El equipo decidió ir más al norte, a Tambor, justo al lado del río San Juan, sitio en que se ve pasar una trocha fronteriza en la que solo cierto tipo de vehículos puede transitar.
Esta vez no fue un consultorio el que los recibió. No había. El corredor de una casa fue el lugar escogido. El hijo menor de la familia salió a avisar a los vecinos y se acabó la angustia por los viales.
Los vacunadores completaron el frasco abierto e incluso terminaron uno más, pero abandonaron la casa con dos dosis pediátricas pendientes.
“En el camino los encontramos, van a ver”, dijo con cofianza.
Ese camino los llevó a una soda en la que pidieron un café, pero ahí también encontraron a un niño de nueve años con su vacuna pendiente. Una de las encargadas del negocio mencionó que Randy, su sobrino de ocho años, estaba sin inocular. Al terminar el café, Sandoval dijo “ya le llegamos a Randy, ya sé dónde es la casa”.
La última dosis ya tenía dueño. Seguimos al equipo hasta la casa de Randy. El proceso tomó menos de 10 minutos.

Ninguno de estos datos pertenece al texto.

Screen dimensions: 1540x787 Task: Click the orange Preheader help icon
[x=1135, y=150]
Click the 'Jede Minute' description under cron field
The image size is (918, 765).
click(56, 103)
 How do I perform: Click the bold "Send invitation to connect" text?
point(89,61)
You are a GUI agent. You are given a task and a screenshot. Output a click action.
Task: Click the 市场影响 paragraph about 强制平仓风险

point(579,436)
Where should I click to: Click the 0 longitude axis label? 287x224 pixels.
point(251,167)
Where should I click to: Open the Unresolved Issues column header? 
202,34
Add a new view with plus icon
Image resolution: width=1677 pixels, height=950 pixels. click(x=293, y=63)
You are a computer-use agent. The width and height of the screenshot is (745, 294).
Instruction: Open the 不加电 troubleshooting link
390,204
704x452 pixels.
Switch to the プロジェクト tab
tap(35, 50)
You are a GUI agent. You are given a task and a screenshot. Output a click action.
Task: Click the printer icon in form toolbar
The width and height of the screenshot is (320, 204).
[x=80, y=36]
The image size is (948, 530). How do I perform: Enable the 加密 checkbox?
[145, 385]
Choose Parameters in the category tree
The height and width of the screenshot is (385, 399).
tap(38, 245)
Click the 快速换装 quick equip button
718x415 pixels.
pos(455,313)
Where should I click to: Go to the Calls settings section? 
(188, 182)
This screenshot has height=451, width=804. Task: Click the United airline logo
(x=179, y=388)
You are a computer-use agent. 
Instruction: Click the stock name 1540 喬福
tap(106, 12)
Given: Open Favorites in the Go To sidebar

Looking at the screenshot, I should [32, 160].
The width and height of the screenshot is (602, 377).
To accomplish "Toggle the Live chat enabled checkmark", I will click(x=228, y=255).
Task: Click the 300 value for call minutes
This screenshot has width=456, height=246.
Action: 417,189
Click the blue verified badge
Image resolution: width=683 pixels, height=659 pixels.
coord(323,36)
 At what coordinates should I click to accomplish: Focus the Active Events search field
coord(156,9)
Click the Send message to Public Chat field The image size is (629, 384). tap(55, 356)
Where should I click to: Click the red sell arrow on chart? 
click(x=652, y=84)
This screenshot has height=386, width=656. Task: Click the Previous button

Eran cerca de las 5 p. m. y todavía quedaba trecho de regreso, pero la misión había sido cumplida.
Les pregunté si habían almorzado.
“Tomé un poco de café que me regalaron en una casa con unos bizcochos de la pulpería. Así es esto, uno sabe que desayuna porque come antes de salir, pero a veces uno vuelve a comer hasta que llega a la casa, ya tarde, pero uno hace esto porque entiende la importancia y porque le gusta mucho el trabajo”, concluyó.
Nos despedimos cerca de las 5:30 p. m., de regreso en la clínica de Puerto Viejo. Nosotros seguiríamos nuestro viaje, pero él ya llevaba en mente la ruta que emprendería el miércoles para llegar a algún punto cercano con el río San Juan.